While the author tops and tails the book with some collective observations and conclusions and draws parallels throughout, he rightly affords each country its own unique narrative. 

This exposes the work’s only noteworthy flaw, however, the omission of Brunei “Due to restrictions of time and space.” A fellow author appreciates the pressures of publication, but the book feels mildly incomplete without the inclusion of a claimant state in the South China Sea and ASEAN’s current chair.

This photo taken by the Philippine Coast Guard shows Chinese vessels anchored at the Whitsun Reef 175 nautical miles west of Bataraza in Palawan in the South China Sea. Photo: AFP

Summary

On the other hand, it is the only of the three books to (briefly) mention the Covid-19 pandemic, which has dominated the Chinese story and the US-China dynamic in Southeast Asia since all three went to press. 
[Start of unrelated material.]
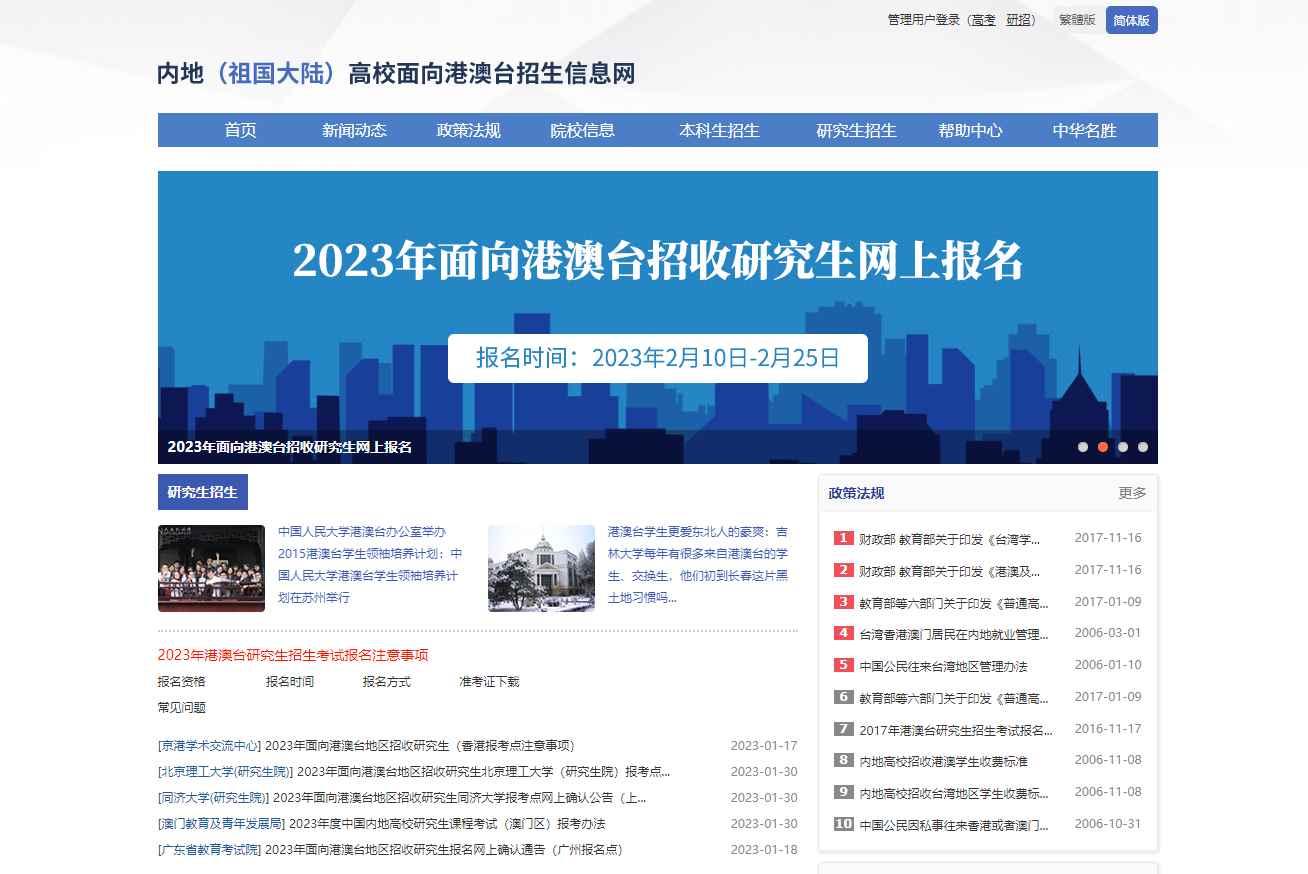This screenshot has width=1308, height=874.
Task: Click the red number 5 rank badge
Action: point(843,665)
Although Beijing jumped out to a large and early lead in “vaccine diplomacy,” recent and growing distrust of Sinovac and Sinopharm has created the kind of opening for America that Shambaugh identifies in Where Great Powers Meet

Only last week, the US donated 1.5 million doses of its Pfizer vaccine to Thailand, while Secretary of Defense Lloyd Austin visited Singapore, Vietnam and the Philippines. 

Yet less than 6% of Thailand’s 70 million people are fully vaccinated, and the treaty ally did not appear on Austin’s itinerary. Contrast this with China, whose vaccines account for roughly half of all those administered thus far in Thailand, and whose foreign minister has visited nine of ten ASEAN nations since last October and hosted all ten in June. 
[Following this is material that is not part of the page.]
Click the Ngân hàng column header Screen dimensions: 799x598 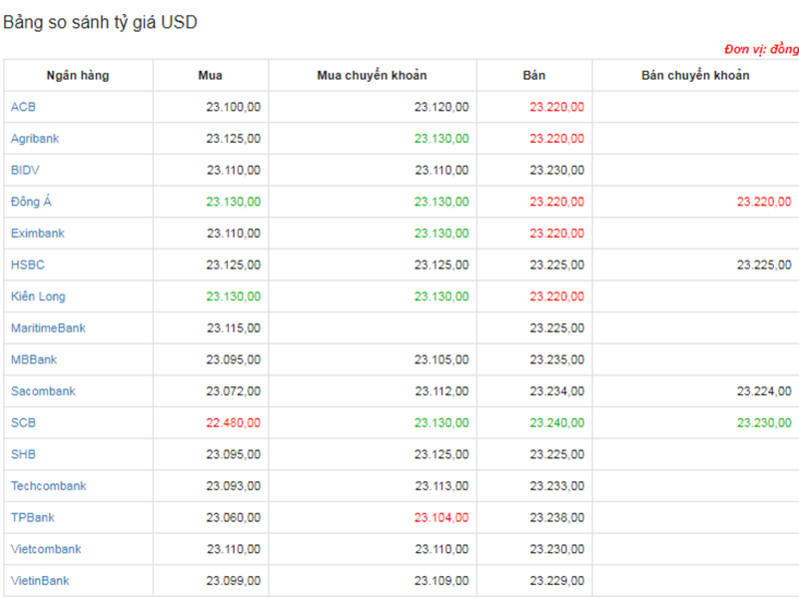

Contrast it too with America’s response to the region’s last major humanitarian crisis, the 2004 Boxing Day tsunami, when its nearby Seventh Fleet – not unlike the largest overseas presence of the US Center for Disease Control in Bangkok – saved lives in real time. 

In so doing, it also eased bitter memories of Washington’s ham-fisted handling of the regional financial crisis seven years prior, and left no doubt as to the Great Power of record.
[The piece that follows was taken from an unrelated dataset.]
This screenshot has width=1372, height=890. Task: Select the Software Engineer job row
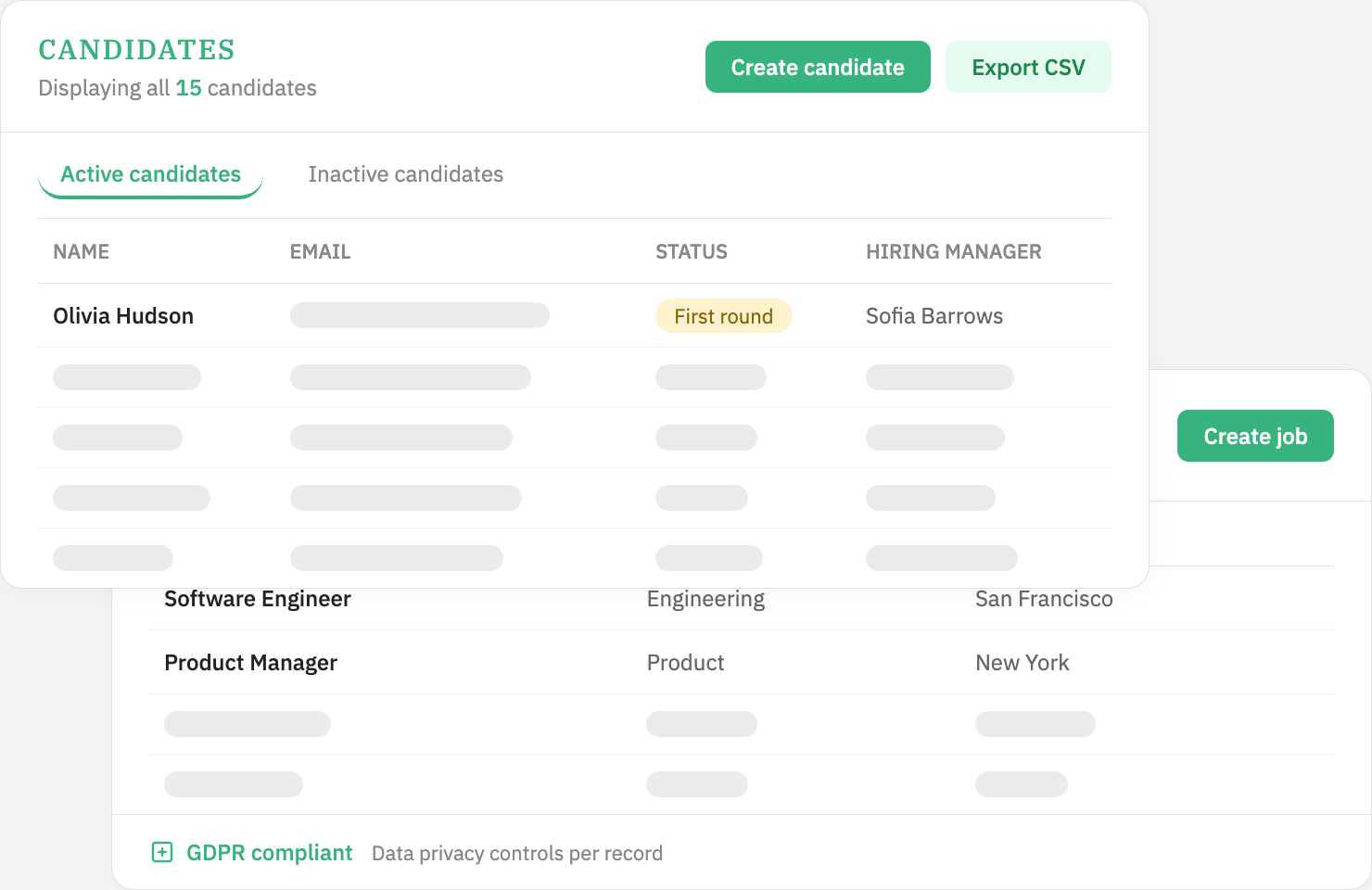(x=258, y=598)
In that sense, after more than six months of silent phones in the breast pockets of Southeast Asian leaders, all three otherwise solid books read similar to their chapters on Myanmar, detailed snapshots of a place on the eve of a bellwether event. 

No less essential for that, their final chapters are still in train. How they end will depend on whether and when those phones start ringing.

Where Great Powers Meet: America and China in Southeast Asia, David Shambaugh, Oxford University Press, 2020

Under Beijing’s Shadow: Southeast Asia’s China Challenge, Murray Hiebert, Rowman & Littlefield, 2020

In the Dragon’s Shadow: Southeast Asia in the Chinese Century, Sebastian Strangio, Yale University Press, 2020

Benjamin Zawacki is a Senior Program Specialist at the Asia Foundation in Bangkok and the author of Thailand: Shifting Ground Between the US and a Rising China (second edition forthcoming October 2021).